***** Task input

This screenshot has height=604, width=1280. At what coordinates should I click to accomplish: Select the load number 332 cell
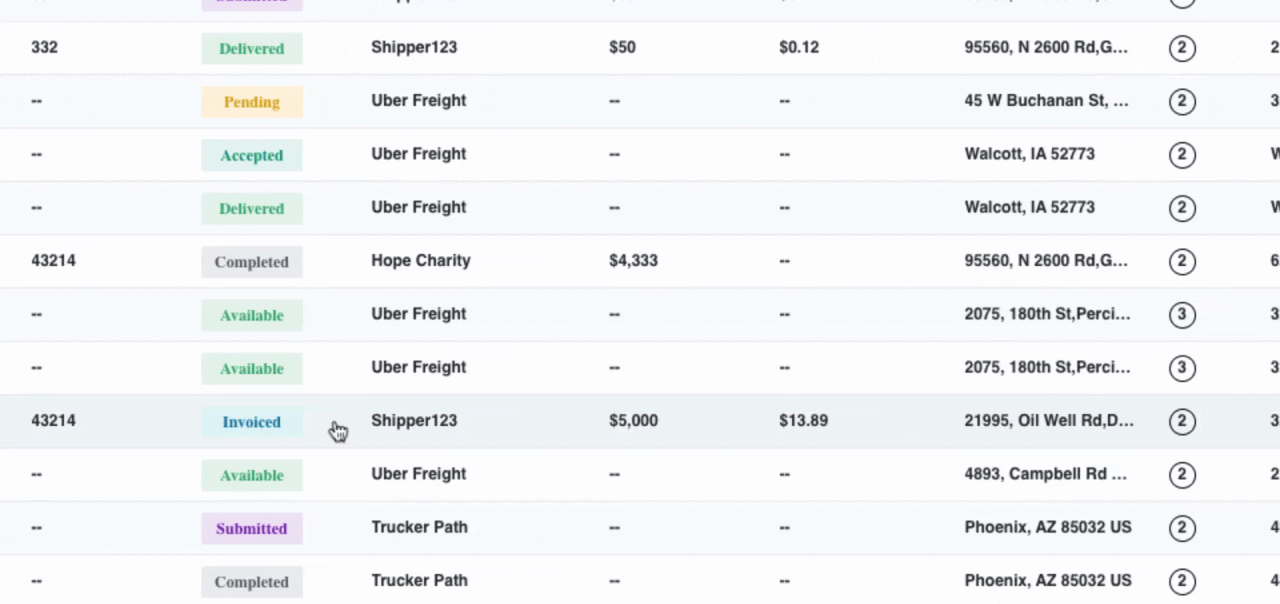pos(44,48)
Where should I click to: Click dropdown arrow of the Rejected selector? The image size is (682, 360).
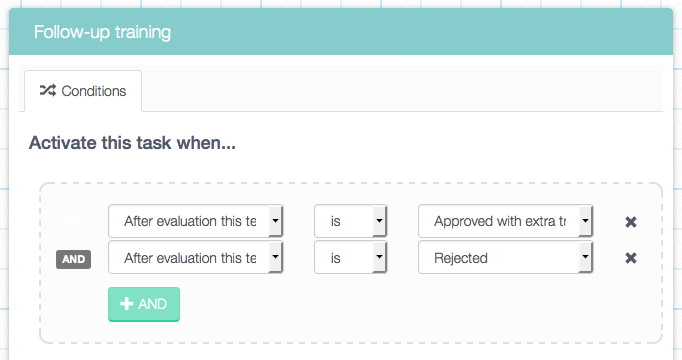[x=585, y=257]

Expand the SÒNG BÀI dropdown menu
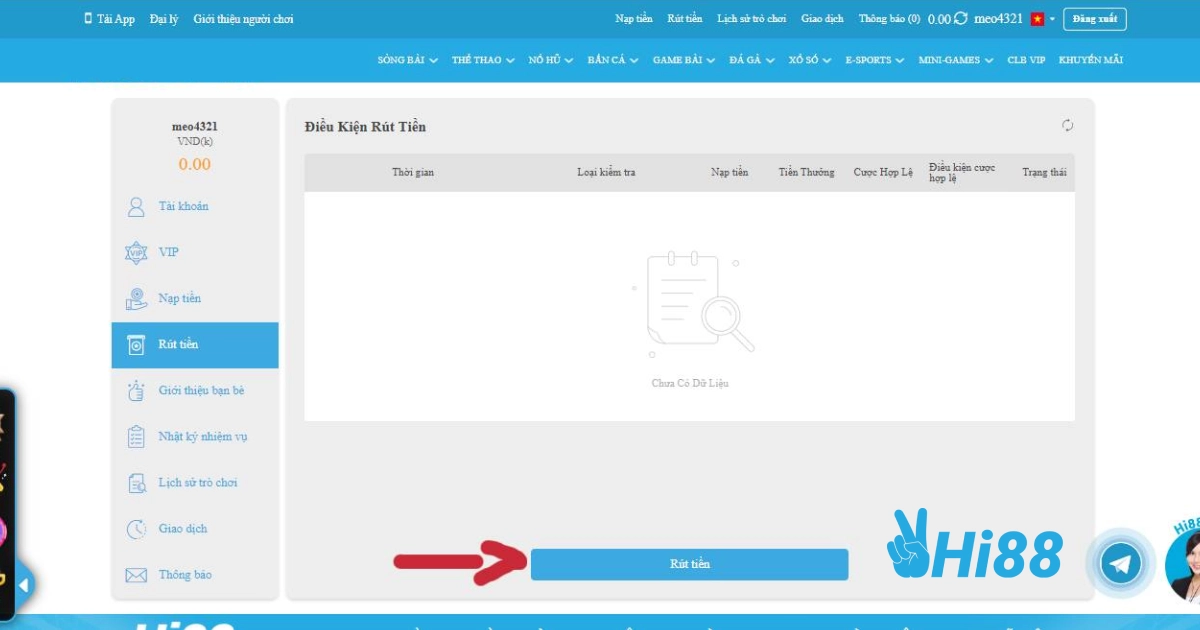(x=407, y=60)
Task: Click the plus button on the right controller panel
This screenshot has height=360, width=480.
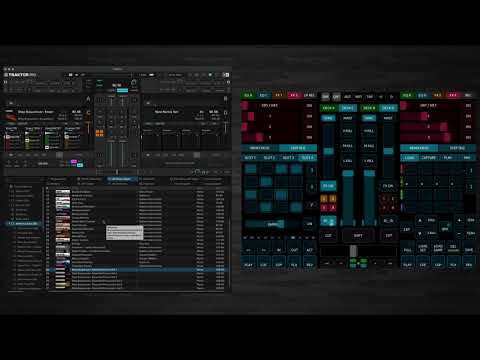Action: coord(459,220)
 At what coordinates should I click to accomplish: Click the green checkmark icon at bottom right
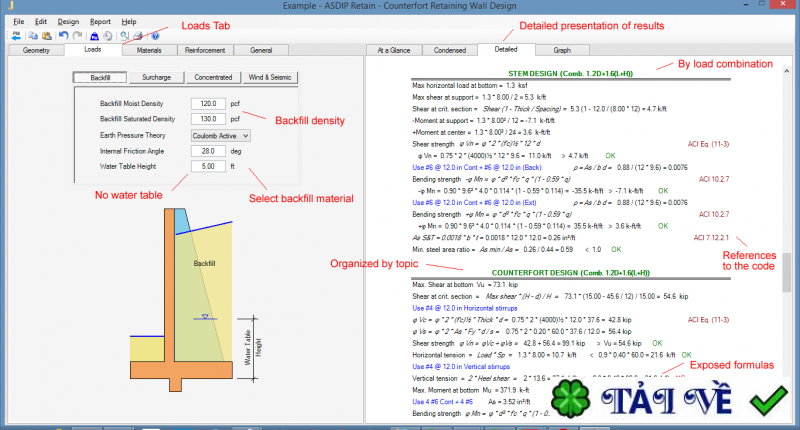point(771,402)
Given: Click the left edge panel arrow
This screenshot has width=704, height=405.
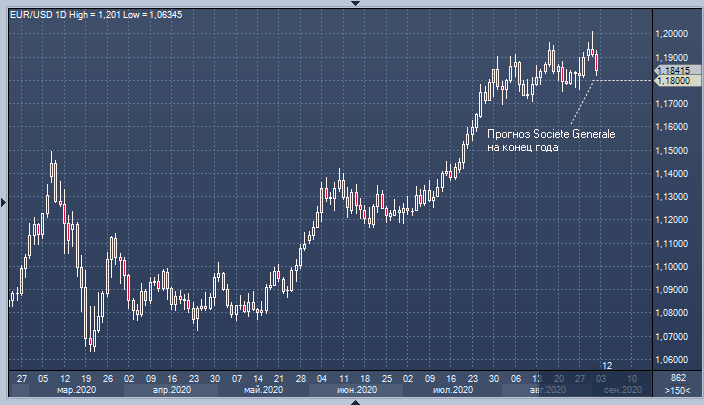Looking at the screenshot, I should [4, 202].
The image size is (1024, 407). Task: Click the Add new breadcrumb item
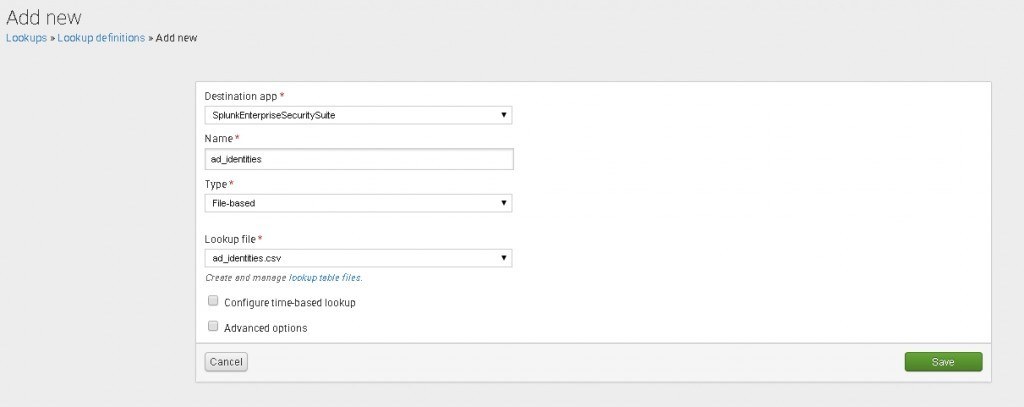[x=176, y=38]
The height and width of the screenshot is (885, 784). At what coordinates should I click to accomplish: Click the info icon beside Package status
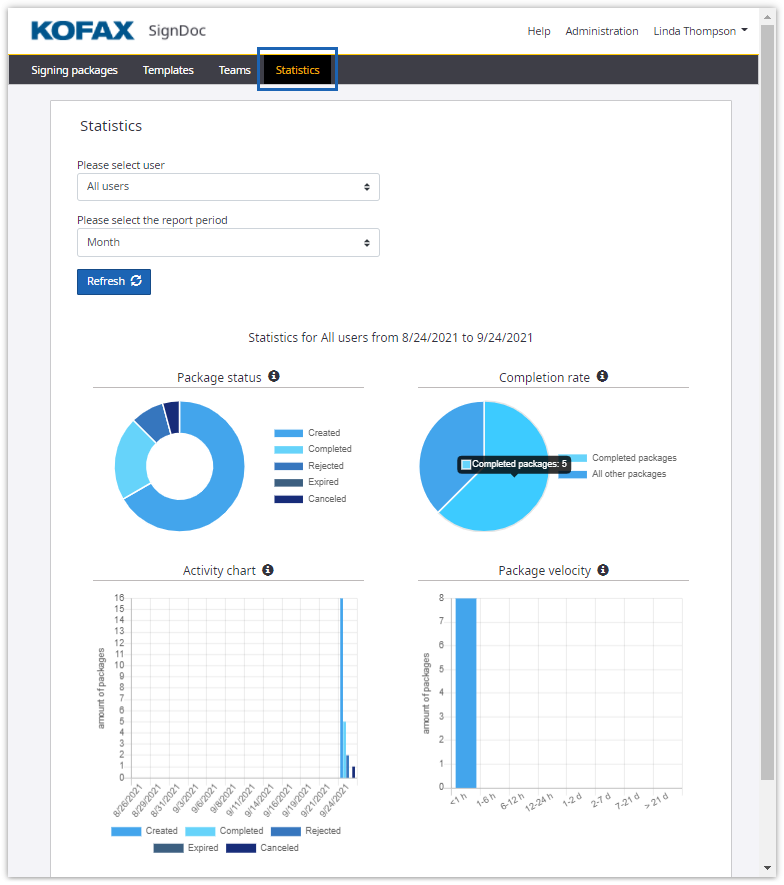(274, 377)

**********

■ Task prompt: Please write out every line of the listing above exactly, and leave the images behind.

■ Solution below:
This screenshot has height=604, width=1280. At what coordinates should I click to accomplish: Select the load number 332 cell
pos(44,48)
Where should I click to: Click dropdown arrow of the Rejected selector? The image size is (682, 360).
[x=585, y=257]

Expand the SÒNG BÀI dropdown menu
(x=407, y=60)
Task: Click the plus button on the right controller panel
This screenshot has height=360, width=480.
Action: coord(459,220)
 At what coordinates should I click to accomplish: Click the green checkmark icon at bottom right
point(771,402)
Given: Click the left edge panel arrow
This screenshot has width=704, height=405.
Looking at the screenshot, I should [4, 202].
The image size is (1024, 407). Task: Click the Add new breadcrumb item
[x=176, y=38]
The height and width of the screenshot is (885, 784). At what coordinates should I click to accomplish: Click the info icon beside Package status
(274, 377)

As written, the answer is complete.